Anyway, so yes, I know the stories firsthand. Sometimes people will say things like Bezos wasn't smart enough to be a theoretical physicist, but he was smart enough to be one of the greatest entrepreneurs of all time and business creators of all time. To some extent, to the extent that general intelligence is a thing, I don't think that statement is completely inaccurate because probably all these other physics dudes from Princeton who were contemporaries of his were in some broad intellectual sense as sharp as Bezos, but of course, in life, they were nowhere near as successful as Bezos, so whatever.

Yes, there are levels to this thing. My wife hates it when I say this, but there are levels to this thing. If I said it the following way, "This guy was a great high school running back, but when he got to Michigan State, he could not make the starting lineup and eventually dropped out and became a rugby player or whatever." people would be like, "I get it. I understand that story, Steve. I'm not personally threatened by that story. Let's tell the story again," but if you tell the story about Bezos, there are a lot of people that don't like this story. As far as I can tell, the story as I have related to you is true.

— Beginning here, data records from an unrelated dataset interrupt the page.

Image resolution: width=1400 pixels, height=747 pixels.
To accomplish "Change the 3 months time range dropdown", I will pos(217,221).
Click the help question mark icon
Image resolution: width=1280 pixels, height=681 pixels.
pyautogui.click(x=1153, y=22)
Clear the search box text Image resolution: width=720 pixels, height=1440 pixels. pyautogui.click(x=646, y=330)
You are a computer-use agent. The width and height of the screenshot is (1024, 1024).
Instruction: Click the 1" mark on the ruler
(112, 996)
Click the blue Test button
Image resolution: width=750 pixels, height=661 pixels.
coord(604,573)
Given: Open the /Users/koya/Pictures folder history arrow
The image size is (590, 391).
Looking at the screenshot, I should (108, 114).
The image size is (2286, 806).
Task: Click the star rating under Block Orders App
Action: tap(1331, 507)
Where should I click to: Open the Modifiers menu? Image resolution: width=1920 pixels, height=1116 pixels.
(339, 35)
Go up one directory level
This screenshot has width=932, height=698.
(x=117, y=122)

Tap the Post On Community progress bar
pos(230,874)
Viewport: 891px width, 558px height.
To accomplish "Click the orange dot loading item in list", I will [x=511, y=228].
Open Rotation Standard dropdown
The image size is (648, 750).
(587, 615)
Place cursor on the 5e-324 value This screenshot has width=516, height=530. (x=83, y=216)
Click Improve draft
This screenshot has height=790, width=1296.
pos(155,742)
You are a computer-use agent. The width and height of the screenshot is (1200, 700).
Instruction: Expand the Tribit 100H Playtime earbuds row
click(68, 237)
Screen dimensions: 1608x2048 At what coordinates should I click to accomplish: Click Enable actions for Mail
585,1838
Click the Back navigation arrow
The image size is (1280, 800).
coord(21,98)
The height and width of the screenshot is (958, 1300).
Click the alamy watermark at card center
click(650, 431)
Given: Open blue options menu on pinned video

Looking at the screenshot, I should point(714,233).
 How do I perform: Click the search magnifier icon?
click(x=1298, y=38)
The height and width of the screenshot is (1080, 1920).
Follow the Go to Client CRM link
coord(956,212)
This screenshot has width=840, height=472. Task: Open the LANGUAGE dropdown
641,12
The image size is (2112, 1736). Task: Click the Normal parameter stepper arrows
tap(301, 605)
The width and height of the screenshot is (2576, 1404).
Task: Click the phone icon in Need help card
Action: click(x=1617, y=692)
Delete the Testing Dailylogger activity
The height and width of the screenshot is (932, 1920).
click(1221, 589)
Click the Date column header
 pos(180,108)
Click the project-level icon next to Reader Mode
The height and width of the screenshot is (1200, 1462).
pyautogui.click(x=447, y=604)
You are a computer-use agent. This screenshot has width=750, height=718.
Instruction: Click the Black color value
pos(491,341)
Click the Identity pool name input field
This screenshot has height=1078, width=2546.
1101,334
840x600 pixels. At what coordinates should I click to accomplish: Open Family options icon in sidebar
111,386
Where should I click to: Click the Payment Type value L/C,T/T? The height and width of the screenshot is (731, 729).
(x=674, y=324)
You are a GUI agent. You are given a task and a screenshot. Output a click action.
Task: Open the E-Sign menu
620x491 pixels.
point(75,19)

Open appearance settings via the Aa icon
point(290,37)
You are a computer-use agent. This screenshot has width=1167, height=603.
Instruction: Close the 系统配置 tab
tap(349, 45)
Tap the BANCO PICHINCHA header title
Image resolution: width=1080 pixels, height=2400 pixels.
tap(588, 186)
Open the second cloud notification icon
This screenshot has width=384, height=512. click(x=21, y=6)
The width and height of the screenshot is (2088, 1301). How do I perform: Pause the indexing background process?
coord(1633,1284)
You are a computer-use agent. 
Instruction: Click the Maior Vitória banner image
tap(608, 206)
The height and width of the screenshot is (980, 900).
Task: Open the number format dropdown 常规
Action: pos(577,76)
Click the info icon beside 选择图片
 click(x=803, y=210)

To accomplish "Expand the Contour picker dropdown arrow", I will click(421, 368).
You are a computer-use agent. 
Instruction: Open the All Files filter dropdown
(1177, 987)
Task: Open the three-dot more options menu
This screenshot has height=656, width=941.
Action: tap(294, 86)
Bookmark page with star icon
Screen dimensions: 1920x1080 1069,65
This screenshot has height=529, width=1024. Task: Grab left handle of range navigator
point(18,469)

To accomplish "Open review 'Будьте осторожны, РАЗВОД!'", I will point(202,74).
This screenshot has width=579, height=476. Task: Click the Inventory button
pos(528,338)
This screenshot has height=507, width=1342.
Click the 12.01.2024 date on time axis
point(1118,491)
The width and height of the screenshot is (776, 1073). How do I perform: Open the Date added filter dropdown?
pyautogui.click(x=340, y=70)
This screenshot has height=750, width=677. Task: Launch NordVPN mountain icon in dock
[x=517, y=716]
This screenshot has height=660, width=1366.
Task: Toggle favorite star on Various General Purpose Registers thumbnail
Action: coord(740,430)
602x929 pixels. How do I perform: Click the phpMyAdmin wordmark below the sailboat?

[01:32:47] Dan: Basically, he was in college and he realized that he was just not up to chops with some of the other physicists, but then he goes to Amazon, and he's the smartest guy in the room in every conversation that he has.

[01:32:59] Steve: Right, so this part of it I can't personally verify. This is from other people's accounts. Other people will say, and I guess the part of it I can verify is the experiences I've had as a generalist in tech startups, which aren't really physics-focused startups. The statement is because there are levels to this thing, you can have a guy who is not an expert at a particular thing, but the engineers come in and start talking to him and say, "Hey, this is how we decided to solve this problem. We're going to do this, this is our process."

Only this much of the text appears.